▶ _ESTRATTO DELLA PAGINA_

• • •

L'EDITORIALE
Né con
Coblenza, né con i Giacobini
di
Nicola Cospito
Le prossime elezioni politiche della primavera 2006
segneranno il punto zero per quella che fino a qualche tempo
fa ostinatamente, lo ammettiamo, chiamavamo l’area nazional
popolare. I partiti e i gruppi che la componevano infatti
hanno rifiutato di intraprendere la strada dell’unità, che
sola, lo detta il buon senso, avrebbe potuto restituire loro
una dignitosa visibilità, preferendo continuare a gestire in
maniera inefficace la quotidianità e abbandonandosi ad una
sopravvivenza che di certo non potrà rivelarsi eterna.
Fallito l’esperimento di Alternativa Sociale come punto di
aggregazione e organizzazione delle forze antagoniste
disponibili in un movimento capace di attestarsi dal punto
di vista elettorale su un 2% (pure raggiunto nello scorso
aprile in occasione delle elezioni ragionali) come base di
partenza per poi continuare a crescere e imporsi ad una
opinione pubblica certamente stanca della politica
affaristica e antitaliana del cavaliere e dei suoi alleati e
comunque diffidente nei confronti dello schieramento del
centrosinistra, spesso scelto per disperazione e reazione
allo schieramento della CdL, la cosiddetta area, per volontà
dei suoi “dirigenti”, è ripiombata nel frazionismo più
sciocco e sterile che nel tempo ne potrebbe segnare la
definitiva scomparsa. Realtà questa difficile da accettare
data la presenza di mezzi economici e finanziari -vedi il
finanziamento pubblico delle europee- che pure avrebbero
permesso la messa in campo di strutture nuove e agili, tali
da restituire entusiasmo, senso di appartenenza e rinnovata
volontà di gettarsi nella mischia quanto meno a disturbare i
disegni di chi sta svendendo il nostro paese alla finanza
internazionale, alla tirannia delle banche, prostrandolo ai
disegni egemonici del gangsterismo della Casa Bianca.

• • •

▶ _MATERIALE FORNITO_
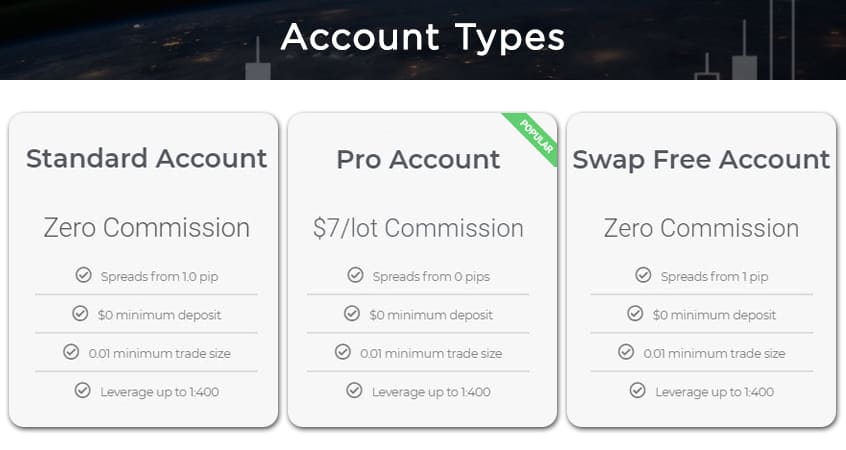Viewport: 846px width, 450px height.
Task: Click checkmark beside Swap Free '0.01 minimum trade size'
Action: pos(626,352)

• • •

▶ _COSA SI CHIEDE_
Rispondi alle domande seguenti usando l'editoriale.
(a) Quali elezioni segneranno il "punto zero" per l'area nazional popolare?
(b) Quale esperimento viene dichiarato fallito come punto di aggregazione delle forze antagoniste?
(c) Quale esempio di mezzi economici e finanziari cita l'editoriale?

▶ _RISPOSTA_
(a) Le elezioni politiche della primavera 2006.
(b) L'esperimento di Alternativa Sociale.
(c) Il finanziamento pubblico delle europee.